Mehr als drei Monate nach Beginn des Verfahrens ist bislang noch keine Entscheidung bekannt geworden. Nach Auffassung der Deutschen Stiftung Denkmalschutz verdeutlicht allein dieser Zeitverlauf, wie anspruchsvoll und komplex einzelne denkmalrechtliche Prüf- und Abwägungsprozesse in der Praxis sind.
Dies steht in deutlichem Widerspruch zu den geplanten Änderungen des Denkmalschutzgesetzes in NRW, die Heimatministerin Ina Scharrenbach im Rahmen ihrer für dieses Jahr geplanten Novelle der Landesbauordnung anstrebt. Künftig sollen zentrale und fachliche Verfahrensentscheidungen innerhalb eines Monats getroffen werden; wird diese Frist nicht eingehalten, gilt die Genehmigung als erteilt.
Die Deutsche Stiftung Denkmalschutz appelliert erneut an die Landesregierung Nordrhein‑Westfalens, den besonderen historischen Rang der Villa Buth anzuerkennen und sich für den Erhalt auszusprechen. Zugleich mahnt sie an, bei den aktuellen gesetzlichen Neuregelungen im Denkmalschutz die tatsächlichen Anforderungen der Praxis zu berücksichtigen und ausreichend Raum für fundierte Entscheidungen zu lassen.

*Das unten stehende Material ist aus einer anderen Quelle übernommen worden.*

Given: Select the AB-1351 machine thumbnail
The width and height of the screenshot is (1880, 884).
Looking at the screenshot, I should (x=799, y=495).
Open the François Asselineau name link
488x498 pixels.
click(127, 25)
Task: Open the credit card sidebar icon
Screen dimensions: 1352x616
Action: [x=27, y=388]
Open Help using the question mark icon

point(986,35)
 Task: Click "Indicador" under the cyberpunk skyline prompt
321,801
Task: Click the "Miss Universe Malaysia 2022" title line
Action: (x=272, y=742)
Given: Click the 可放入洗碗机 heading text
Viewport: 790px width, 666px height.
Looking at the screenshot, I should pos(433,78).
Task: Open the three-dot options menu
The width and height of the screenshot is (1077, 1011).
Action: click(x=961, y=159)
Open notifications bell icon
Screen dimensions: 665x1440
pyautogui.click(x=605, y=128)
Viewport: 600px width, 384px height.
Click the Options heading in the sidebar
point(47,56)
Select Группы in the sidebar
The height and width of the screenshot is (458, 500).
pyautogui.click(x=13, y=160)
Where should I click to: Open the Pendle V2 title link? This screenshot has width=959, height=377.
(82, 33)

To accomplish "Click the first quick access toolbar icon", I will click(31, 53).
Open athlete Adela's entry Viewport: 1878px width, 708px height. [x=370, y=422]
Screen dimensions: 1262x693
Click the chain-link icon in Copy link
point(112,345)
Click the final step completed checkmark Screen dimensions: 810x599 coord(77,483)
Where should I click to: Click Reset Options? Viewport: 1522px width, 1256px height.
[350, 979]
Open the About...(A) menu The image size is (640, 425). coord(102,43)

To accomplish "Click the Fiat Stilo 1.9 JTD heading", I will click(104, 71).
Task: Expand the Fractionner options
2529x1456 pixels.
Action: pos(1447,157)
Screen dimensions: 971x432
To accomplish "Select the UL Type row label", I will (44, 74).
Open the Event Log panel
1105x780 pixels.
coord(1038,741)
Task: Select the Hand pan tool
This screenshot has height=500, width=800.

Die Villa Buth ist ein eindrucksvolles Zeugnis der Villenarchitektur des 19. Jahrhunderts. In den anspruchsvollen Formen der Neo-Renaissance mit Freitreppe, Mittelrisalit, Loggien und säulengetragenem Balkon sind die Fassaden der Fabrikantenvilla durch reich gestaltete Säulen, Pilaster, Friese, Kartuschen und Fensterfaschen gegliedert. Auch im Inneren wird der hohe Anspruch des Bauherrn in der reichen Ausstattung deutlich. Die im Haus noch teilweise vorhandenen originalen Einbauten und Details haben besonderen künstlerischen Wert.
Die Villa ist außerdem ein Geschichtsort von herausragender Bedeutung. Die repräsentative Fabrikantenvilla aus dem späten 19. Jahrhundert wurde 1941/1942 als sogenanntes „Judenhaus“ genutzt, in dem jüdische Mitbürger und Mitbürgerinnen der Kreise Jülich, Düren und Erkelenz bis zu ihrer Deportation in ein Arbeits- oder Vernichtungslager interniert wurden. Sie ist damit eine wichtige originale Erinnerungs- und Gedächtnisstätte für die Verbrechen an der jüdischen Bevölkerung. Wenn die Überlebenden ihre Erinnerungen nicht mehr weitergeben können, sind die mahnenden authentischen Ort umso wichtiger.